Son pequeños tornillos de titanio u otro material compatible con el cuerpo, que se colocan quirúrgicamente dentro del hueso del maxilar o de la mandíbula para reemplazar la raíz de un diente que falta.
Es colocar una "raíz artificial", sobre ella se fija luego el diente nuevo, quedando firme y pareciendo natural.
El hueso se une al tornillo en un proceso llamado osteointegración, lo que lo mantiene fijo y seguro como si fuera parte propia.

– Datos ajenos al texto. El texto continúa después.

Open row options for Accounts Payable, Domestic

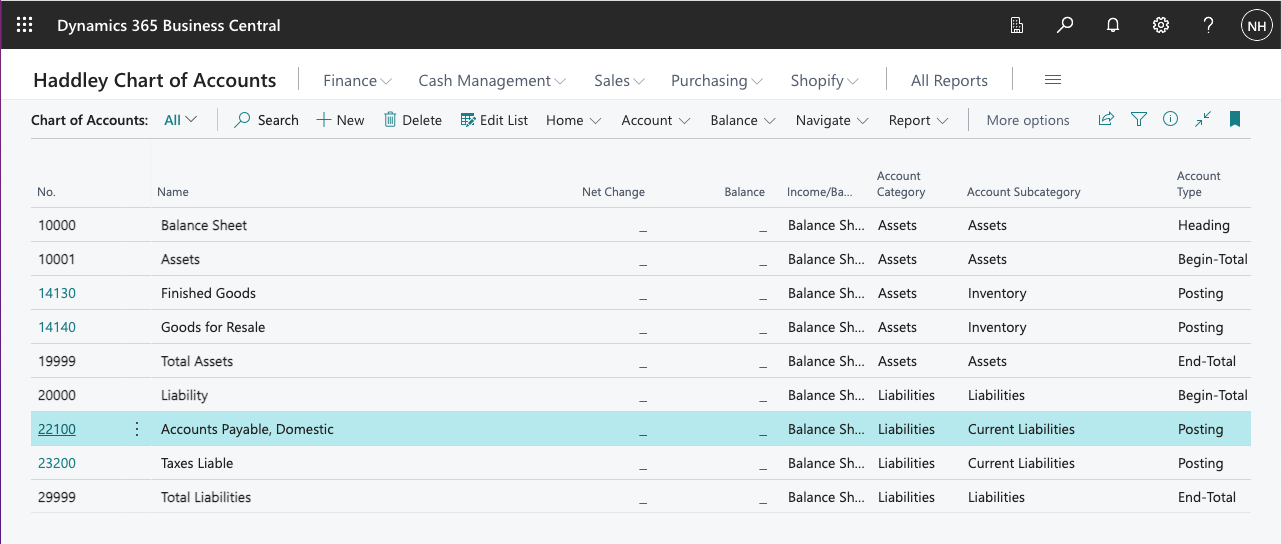137,429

Tiene tres partes principales:
● El implante propiamente dicho: el tornillo que queda dentro del hueso.
● Pilar o conector: pieza que une el tornillo con lo que se ve afuera.
● La corona o prótesis: el diente nuevo con forma y color igual a los naturales.

● Un solo diente: una corona sobre un implante.
● Varios dientes: puentes apoyados en dos o más implantes.
● Toda la boca: prótesis completa fija apoyada en varios implantes.

● Quedan fijos, no se mueven ni se sacan.
● Permiten morder y hablar con total seguridad.
● Evitan que el hueso se pierda al tener algo que lo estimula.
● No hay que desgastar los dientes vecinos para apoyar.
● Duran muchísimos años si se cuidan bien.

"Los implantes dentales son raíces artificiales de titanio que se colocan en el hueso para sostener los dientes nuevos".
Son la solución más parecida a tener los dientes naturales de vuelta; firmes, seguros y devolviendo la fonética, estética y función a tu boca.